Namely, if we have a relation $R$ such that for every $\alpha<\kappa$ and every $f\colon\alpha\to S$, there is some $z\in S$ such that $f\mathrel{R}z$, then there is a function from $\kappa$ which satisfies the wanted conclusion.

As a side note, this is equivalent to saying that every $\kappa$-closed tree without leaves has a branch of length $\kappa$; and that Zorn's lemma holds for chains of order type $<\kappa$ (namely, if $P$ is a partial where every chain of order type $<\kappa$ has an upper bound, then $P$ has a maximal element).

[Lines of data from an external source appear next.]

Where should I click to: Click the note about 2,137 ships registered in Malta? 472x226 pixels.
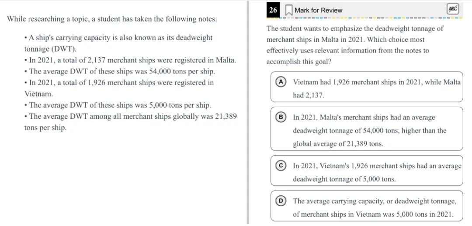point(130,60)
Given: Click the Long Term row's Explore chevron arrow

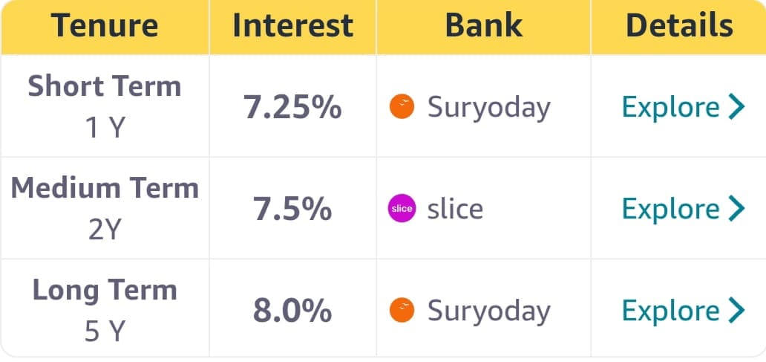Looking at the screenshot, I should point(736,311).
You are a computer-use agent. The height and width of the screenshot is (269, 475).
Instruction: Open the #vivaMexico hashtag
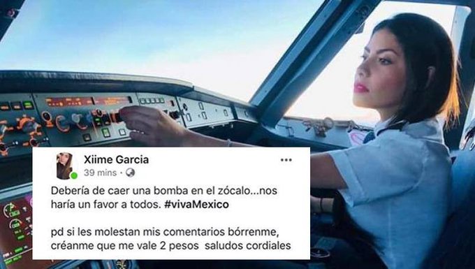196,205
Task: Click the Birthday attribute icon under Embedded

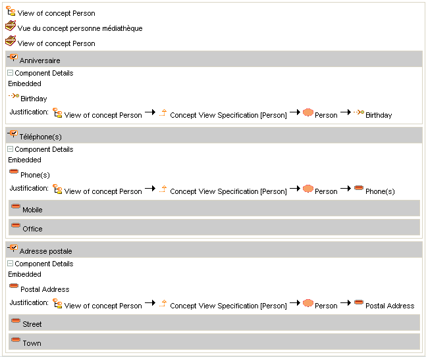Action: [13, 97]
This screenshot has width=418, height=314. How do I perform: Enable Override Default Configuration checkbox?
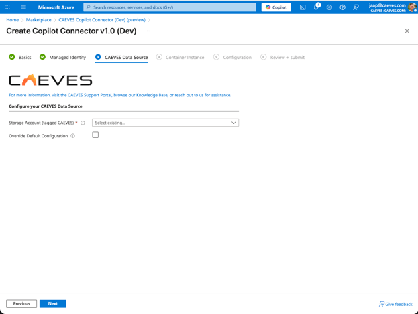pyautogui.click(x=95, y=135)
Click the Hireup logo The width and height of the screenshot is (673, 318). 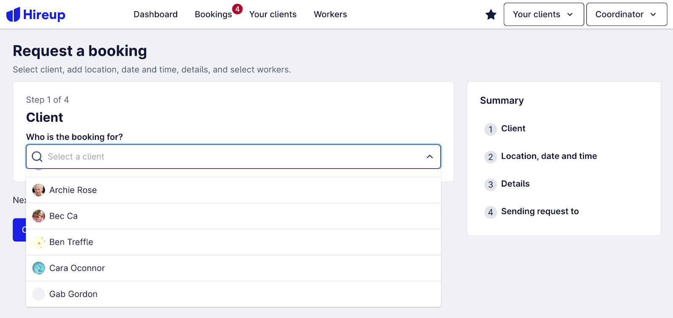36,15
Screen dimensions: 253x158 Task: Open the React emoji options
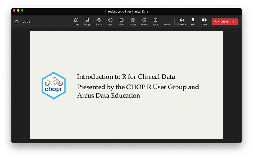110,21
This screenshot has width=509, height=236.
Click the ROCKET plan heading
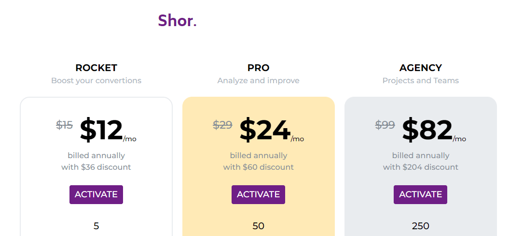pyautogui.click(x=96, y=68)
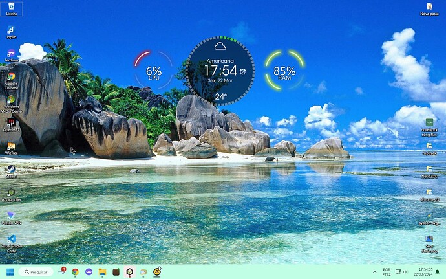Select the Proton VPN desktop icon

[11, 216]
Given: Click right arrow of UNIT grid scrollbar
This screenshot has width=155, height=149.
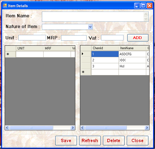Looking at the screenshot, I should point(73,128).
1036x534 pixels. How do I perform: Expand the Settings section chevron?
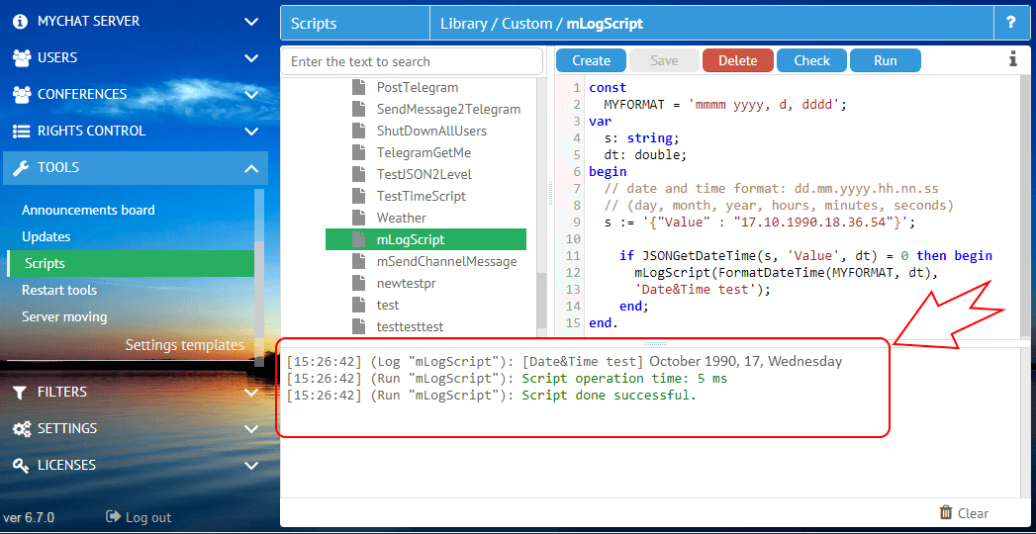[x=250, y=429]
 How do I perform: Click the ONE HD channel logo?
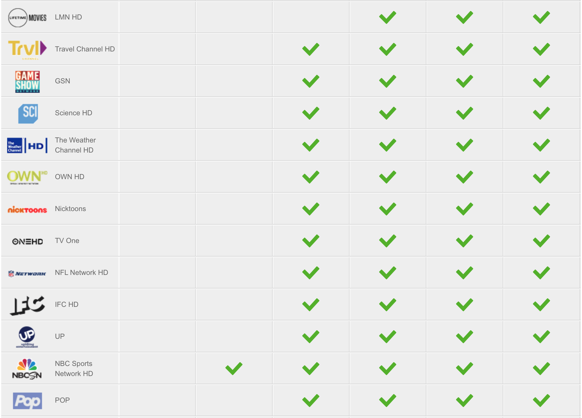click(28, 242)
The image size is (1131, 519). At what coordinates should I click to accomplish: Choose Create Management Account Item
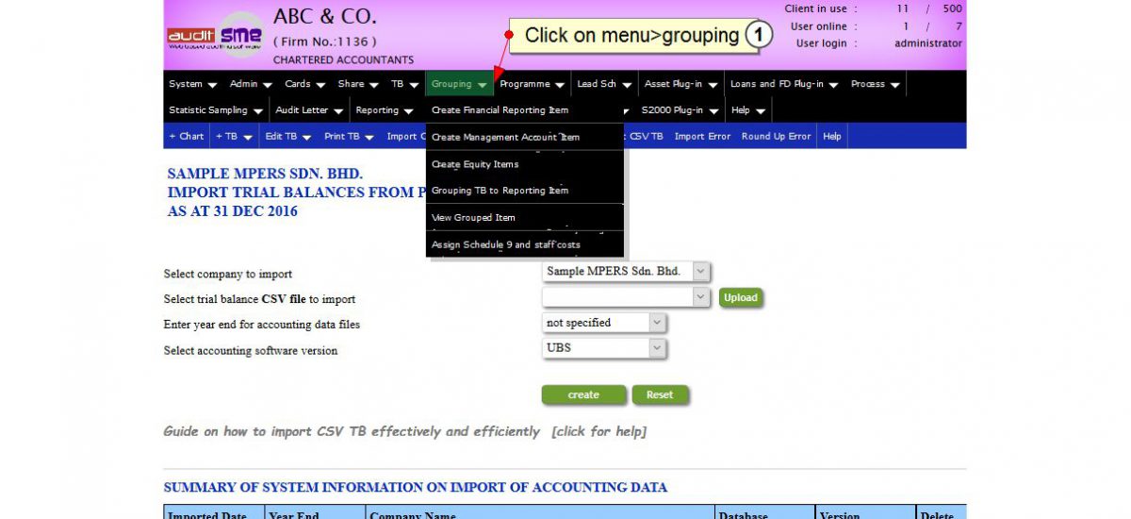pos(505,137)
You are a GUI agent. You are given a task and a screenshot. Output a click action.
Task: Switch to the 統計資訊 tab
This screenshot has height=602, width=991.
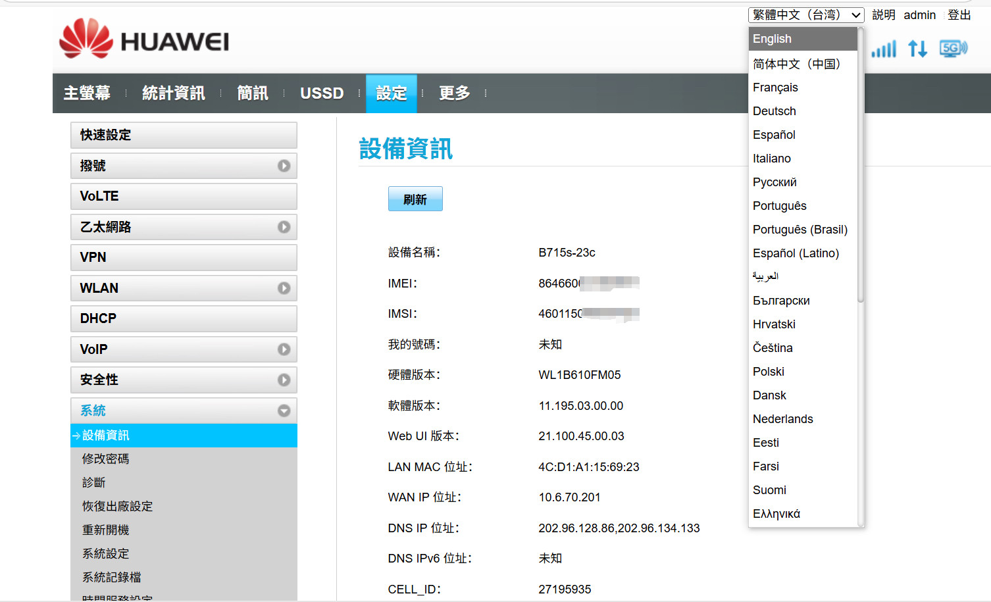174,93
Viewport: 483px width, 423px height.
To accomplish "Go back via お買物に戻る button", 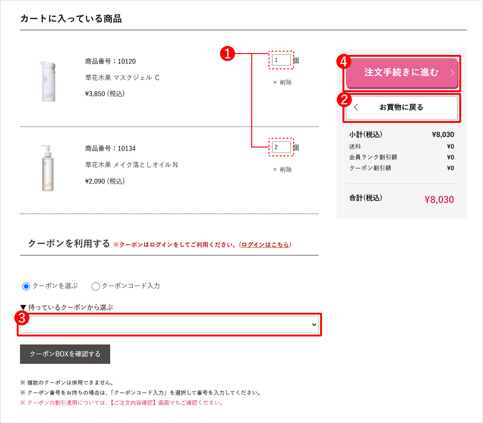I will point(401,107).
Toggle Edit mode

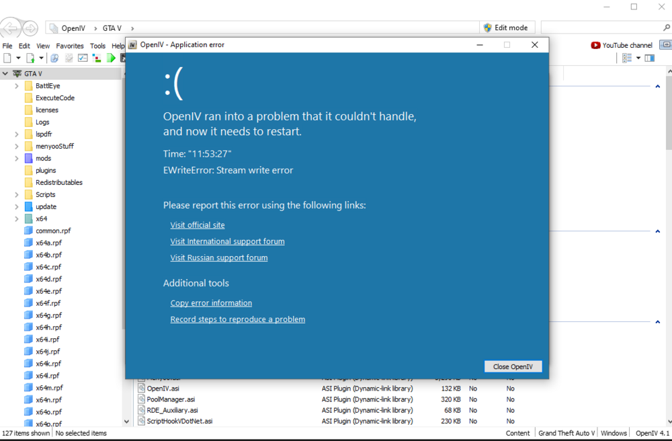coord(507,27)
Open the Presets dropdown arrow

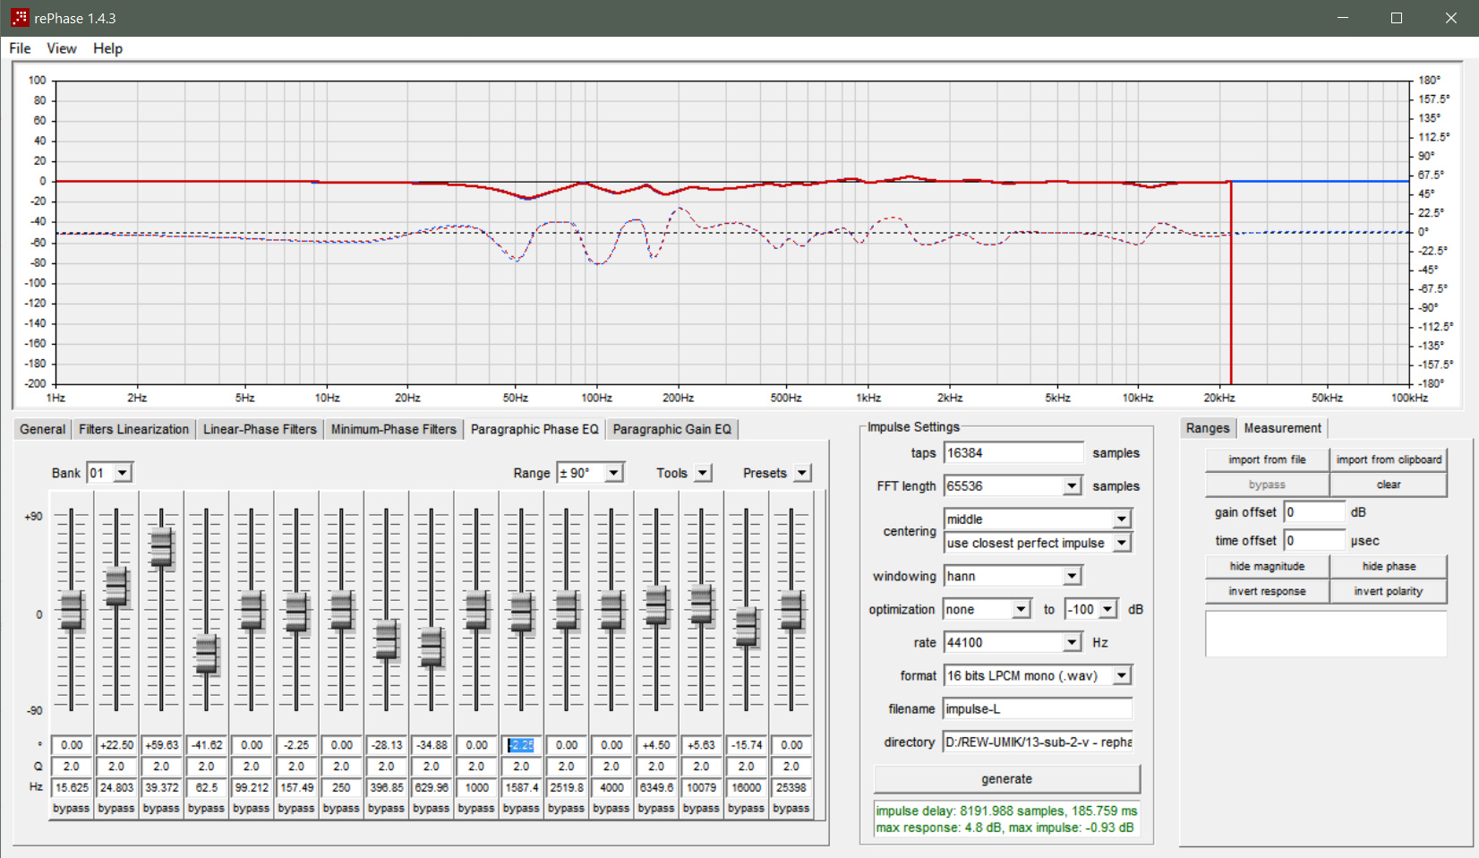tap(802, 473)
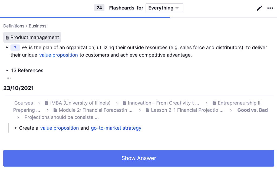
Task: Click the iMBA (University of Illinois) document icon
Action: [x=46, y=103]
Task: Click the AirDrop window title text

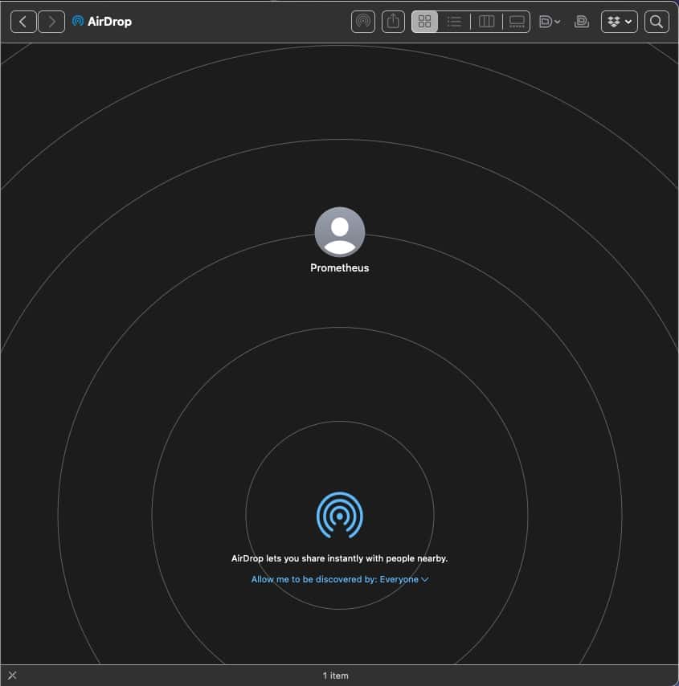Action: click(x=110, y=22)
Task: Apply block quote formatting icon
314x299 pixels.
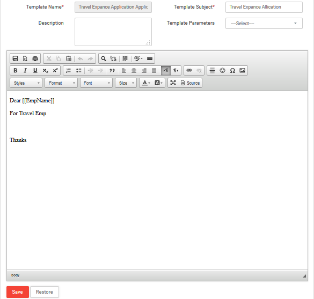Action: [x=112, y=70]
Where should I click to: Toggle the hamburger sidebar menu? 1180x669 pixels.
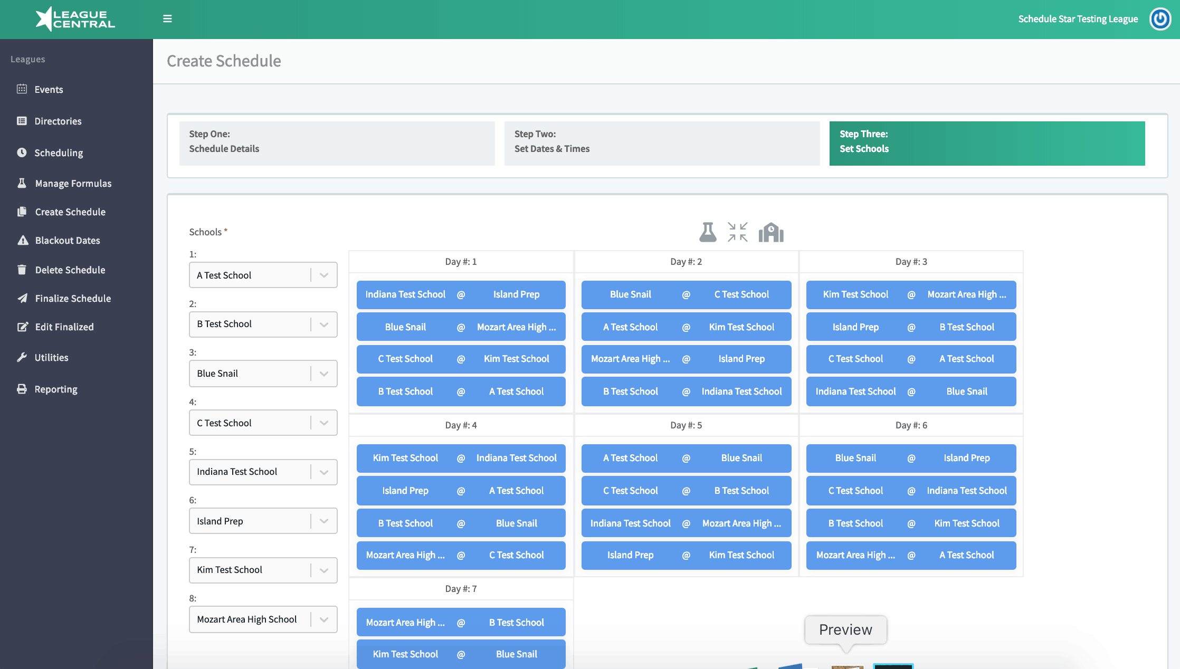pyautogui.click(x=167, y=19)
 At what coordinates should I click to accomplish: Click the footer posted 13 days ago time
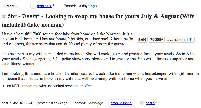point(58,103)
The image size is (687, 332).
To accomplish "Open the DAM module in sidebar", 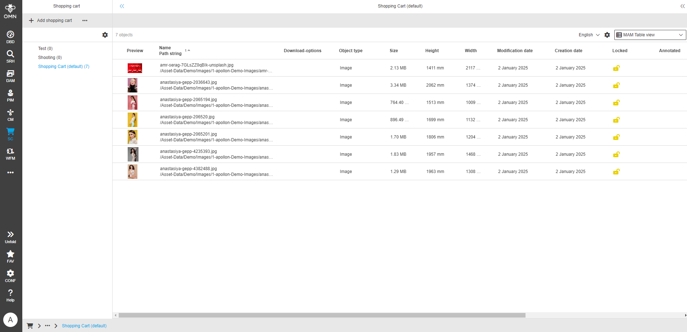I will (x=10, y=76).
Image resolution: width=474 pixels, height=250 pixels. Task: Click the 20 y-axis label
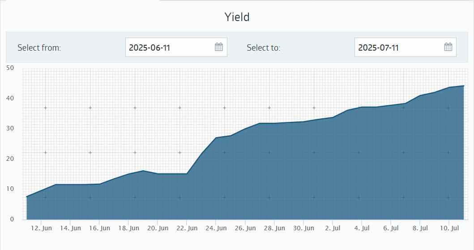point(10,159)
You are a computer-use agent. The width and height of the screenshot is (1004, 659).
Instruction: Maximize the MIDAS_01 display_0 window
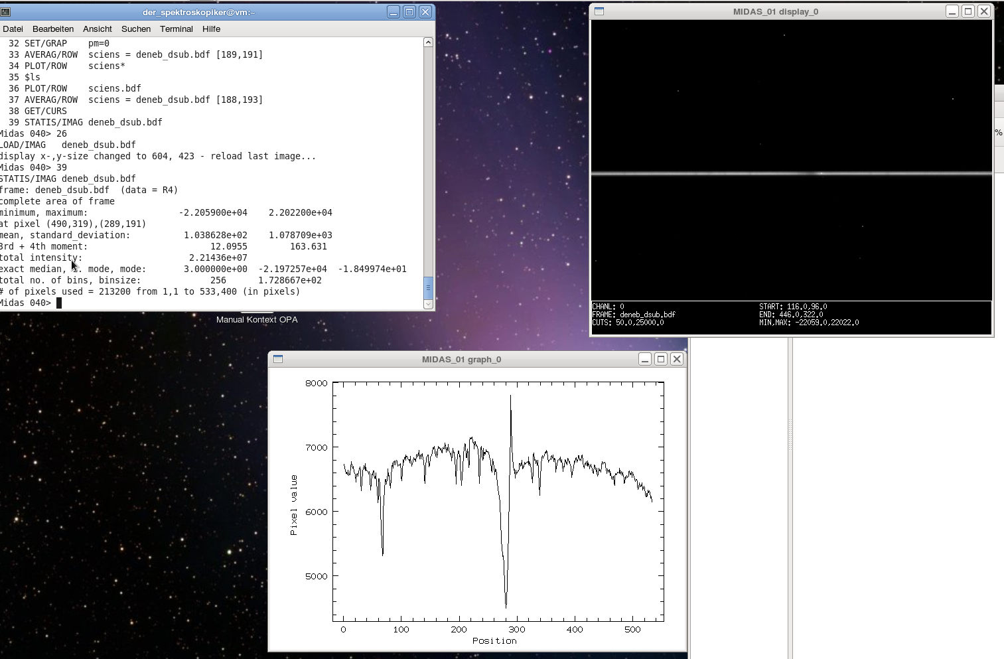(x=968, y=11)
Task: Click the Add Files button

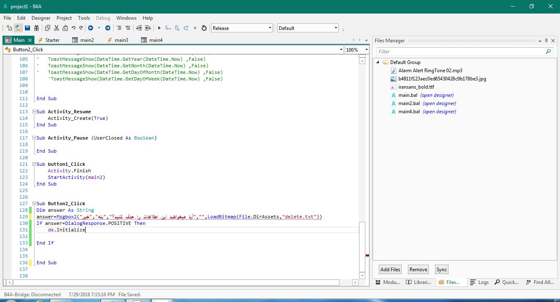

Let me finish by saying that this sort of gap is the reason that these two proofs cannot be generalized immediately to accommodate $\sf DC_\kappa$ for uncountable $\kappa$:

  1. If for every ordinal $\alpha$, $\sf AC_\alpha$ holds, then $\sf DC$ holds.
  2. If $M$ is a structure for a finite language, then $M$ has an elementary submodel of size $\leq\kappa$ if and only if $\sf DC+AC_\kappa$.

Both proofs work because for $\kappa=\aleph_0$ we can readily approximate things with finite steps, but we cannot bridge the obvious gap of limit ordinals.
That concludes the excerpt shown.